We received quite a few emails last week from women who were worried about news stories they heard linking multivitamins to breast cancer risk.

The news stories were generated by a study published in The American Journal of Clinical Nutrition which looked at multivitamin use and breast cancer incidence in 35,000 Swedish women and found that the women who took multivitamins were more likely to develop breast cancer than the women who did not.

As the best news stories pointed out, this study was an epidemiological study. This meant it could show that there was a correlation between multivitamin use and breast cancer risk, but it could not prove cause and effect. But as David Katz, MD, pointed out in his piece on Huffington Post, what very few reporters failed to point out was that this increased in risk was a statistic known as relative risk. As he clearly explained, the study found that the absolute risk of developing breast cancer for women who did not take multivitamins was about 0.26 percent, whereas for the women who did take multivitamins it was 0.32 percent. This does indeed result in a relative risk of 19 percent. But the absolute difference (0.32-0.26) is 0.06 percent. This means that the increased risk—if it is even real—is less than one-tenth of one percent.

And just as I was writing this, I saw a new headline, "Studies Clash On Vitamin Benefits." This article notes that a study done on women in Puerto Rico that was presented this week at the American Association for Cancer Research annual meeting found that women who took multivitamins and calcium supplements were at lower risk of developing breast cancer than women who did not take them.

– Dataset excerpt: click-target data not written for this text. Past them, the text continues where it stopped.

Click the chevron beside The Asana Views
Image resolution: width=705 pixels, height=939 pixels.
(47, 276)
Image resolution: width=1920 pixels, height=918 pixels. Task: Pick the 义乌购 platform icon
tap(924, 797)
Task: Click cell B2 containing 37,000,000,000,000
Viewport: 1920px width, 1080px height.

This article had the best quote of all: "Both studies [the one done in Puerto Rico and the one done in Sweden] should be looked at in the broader context of research on the subject, which has consistently found no association between multivitamins and cancer," said Joanne Dorgan, epidemiologist at Fox Chase Cancer Center in Philadelphia, Pennsylvania."

Thank you, Joanne! If only the media would remember this each time a new study comes out about multivitamins and breast cancer.